Mr Naga, from Port Glasgow, said he told his mum to tell investigators he had stolen the money to "buy some time".
They had no idea at the time that the Horizon IT system had bugs and errors that caused phantom shortfalls.
The "missing" money never appeared and the father-of-two ended up pleading guilty to theft.
He was sentenced to 300 hours of community service and the family lost their business.
Mr Naga said he caught Tuberculosis while carrying out his community service and struggled to get work in the years that followed. But he doesn't regret taking the blame.
He said the family feared his mum wouldn't have survived a potential prison sentence:
Mr Naga said: "I feel if I hadn't done what I'd done 15 years ago, I wouldn't be sitting here now getting my conviction overturned.
"I'd have been sitting here now getting a letter saying that my dead mum was being exonerated, because that's the effect it would have had on the family."
On Monday he and his mother returned to their former Post Office for the first time in 15 years. It took a locksmith to get in.
The roof had collapsed and it looked like it had been ransacked. But there were still pockets of normality - greetings cards neatly stacked on shelves and some post office signs still intact.
But for his mum, Gurbash Kaur Naga, the state of their former Post Office represented the toll the Horizon scandal had taken on people: "Look around the building. I think that's how people's lives are as well.
"Where do you start clearing up your life now? It's not going to be done in a day."
Ravinder Naga did not know whether he would be included in legislation passed by the Scottish Parliament to automatically clear victims of the Horizon scandal because he was not the sub-postmaster.
In the end appeal judges quashed his conviction.
Mr Naga said he was grateful to the Scottish Criminal Cases Review Commission for examining his case but said if it was not for his solicitor Greg Cunningham he might have given up on his fight for justice.
Mr Cunningham said he believed Mr Naga was innocent as soon as they met: "I knew in the first five minutes of speaking with Ravinder Naga and his mother that their story was true and the conviction was false.
"Mr Naga’s case was unique in Scotland in as far as I am aware. His case highlights how the post office scandal did not only affect the sub-postmasters but their families too."

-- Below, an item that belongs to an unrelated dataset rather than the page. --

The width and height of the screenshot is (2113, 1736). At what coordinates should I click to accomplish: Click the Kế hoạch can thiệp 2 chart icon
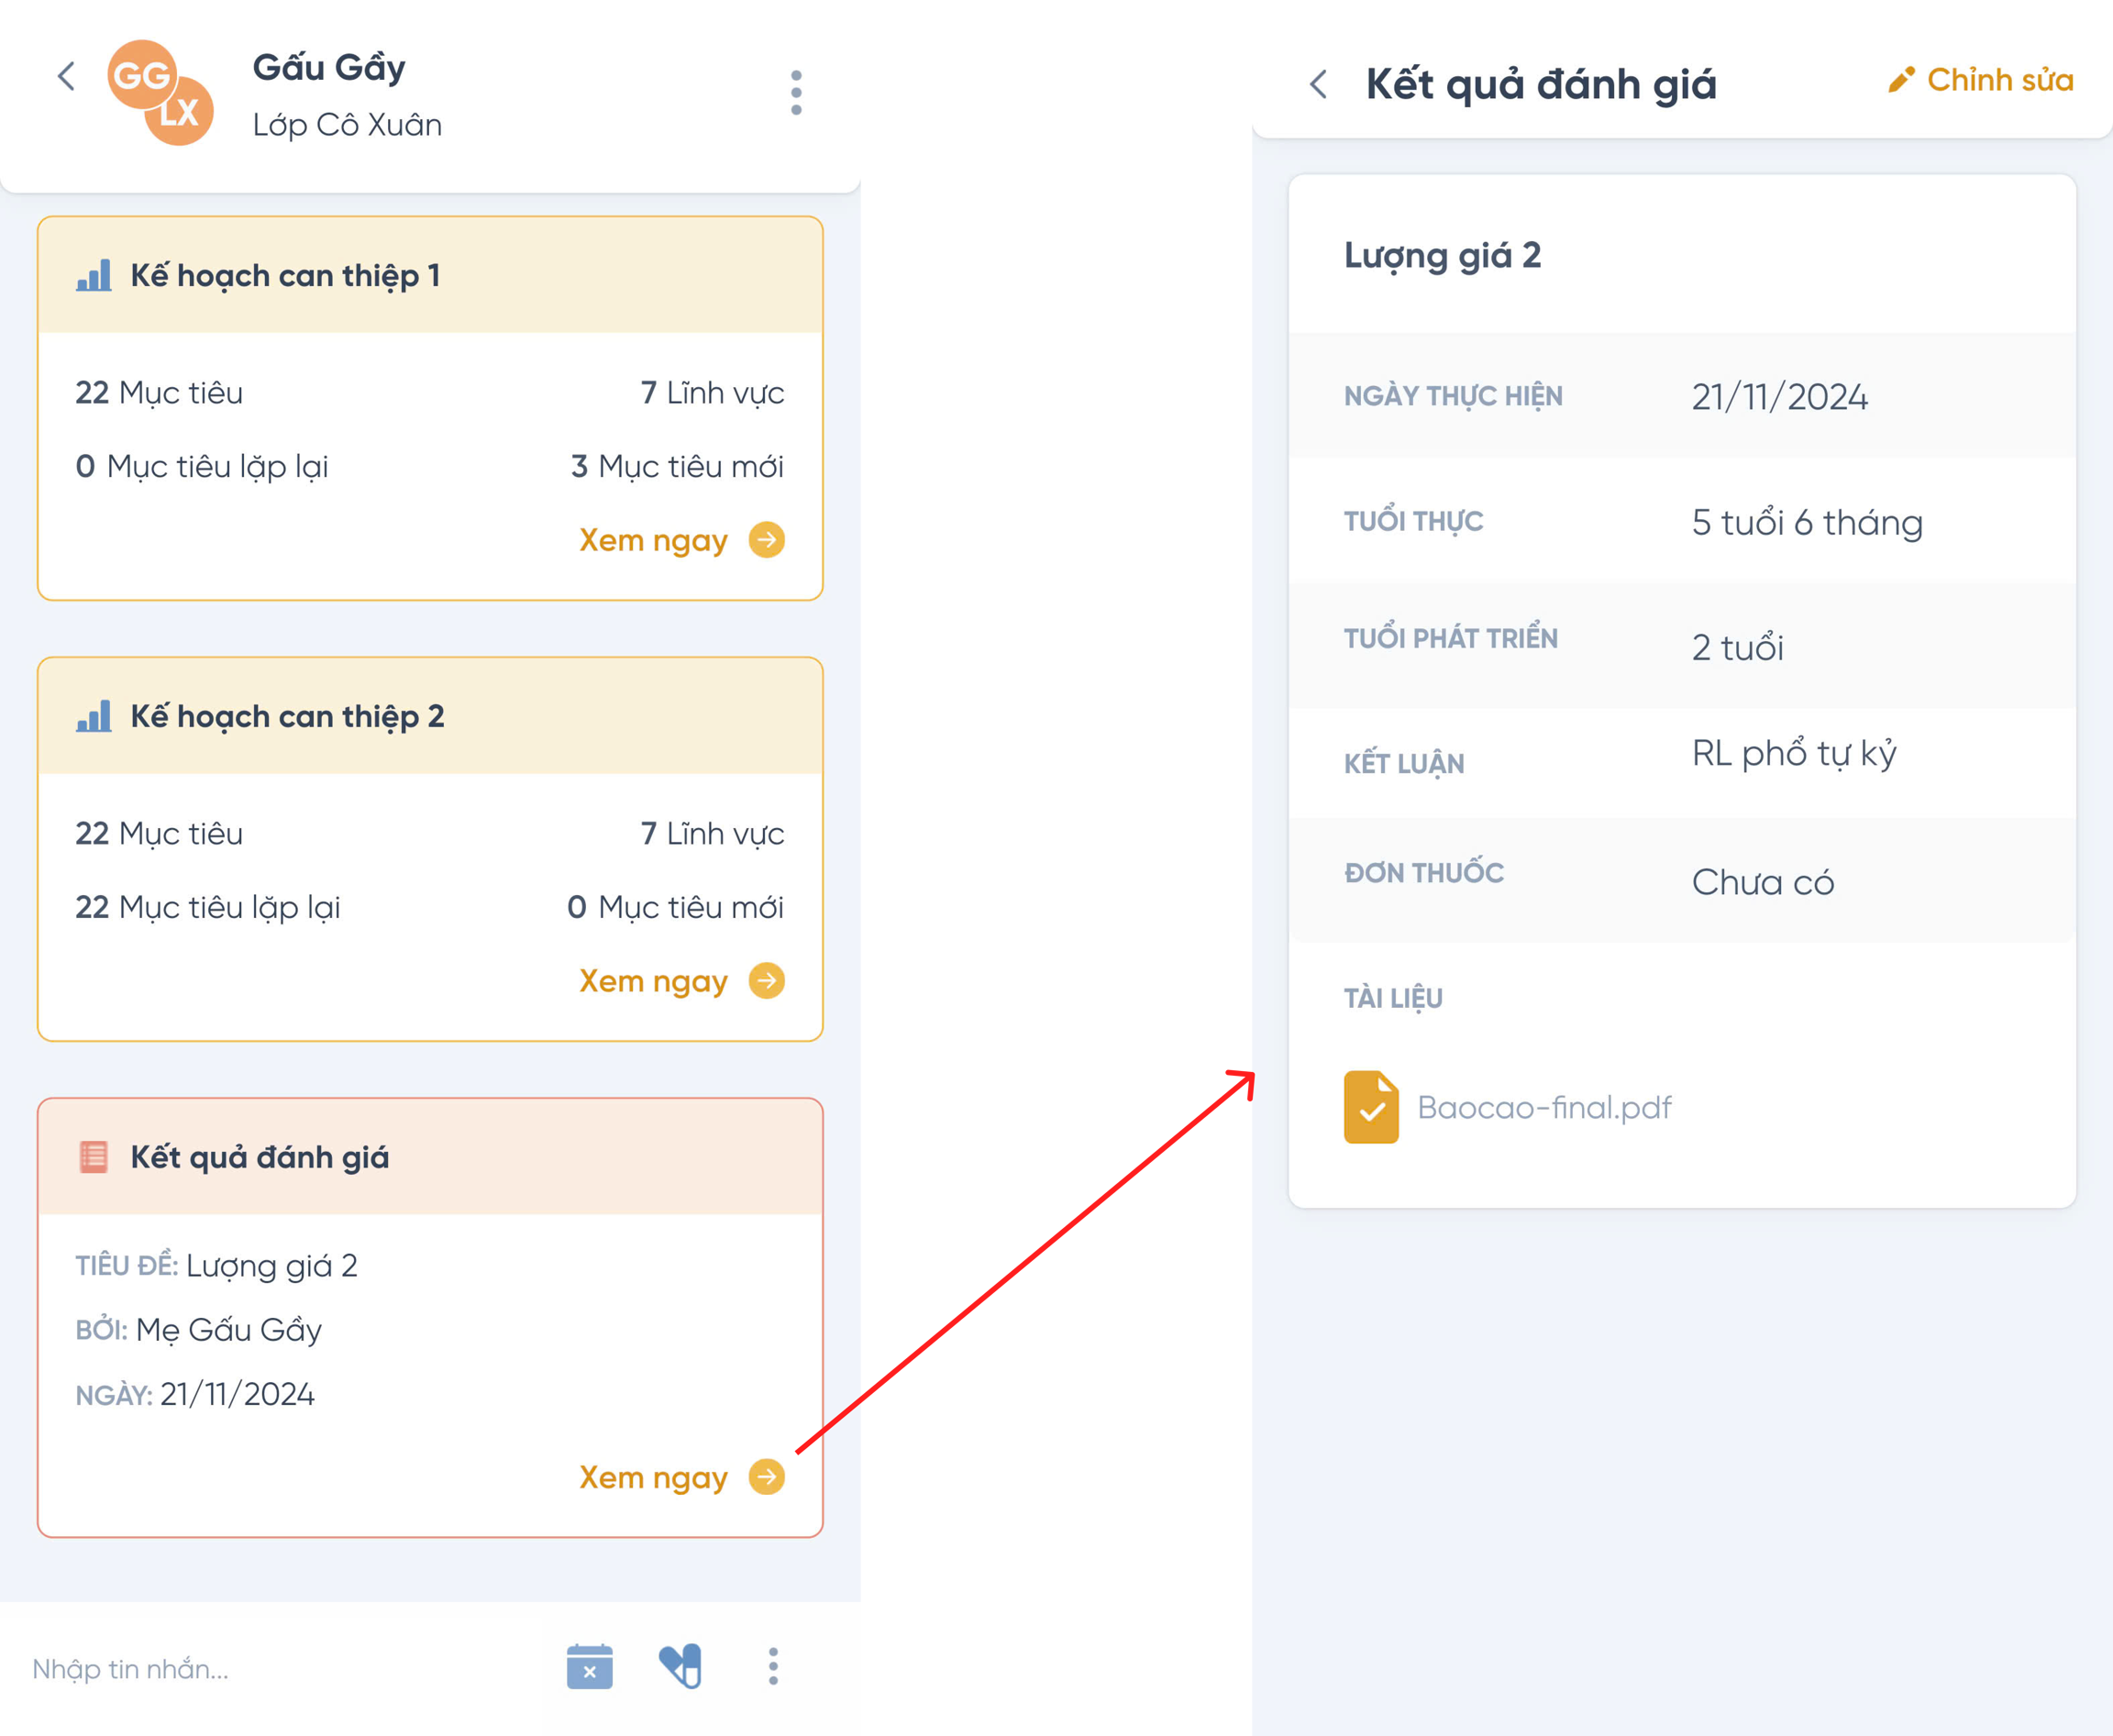[94, 716]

"Mr Naga is innocent in every sense of the word. Mr Naga vs The Post Office would be an emotional watch and a story worth telling."
Ravinder Naga will now be entitled to compensation but said he would still fight for his mother to receive what she was entitled to after losing a business built up over years.
And he remains conscious that some people died before they could be cleared: “I've not had justice yet, because not everybody’s had justice. We haven't brought anybody back to life.”
A Post Office spokesperson said: “We are truly sorry for the suffering caused by Post Office’s past actions.
"We are doing all we can to help victims get answers and to put things right, as far as that can ever be possible.”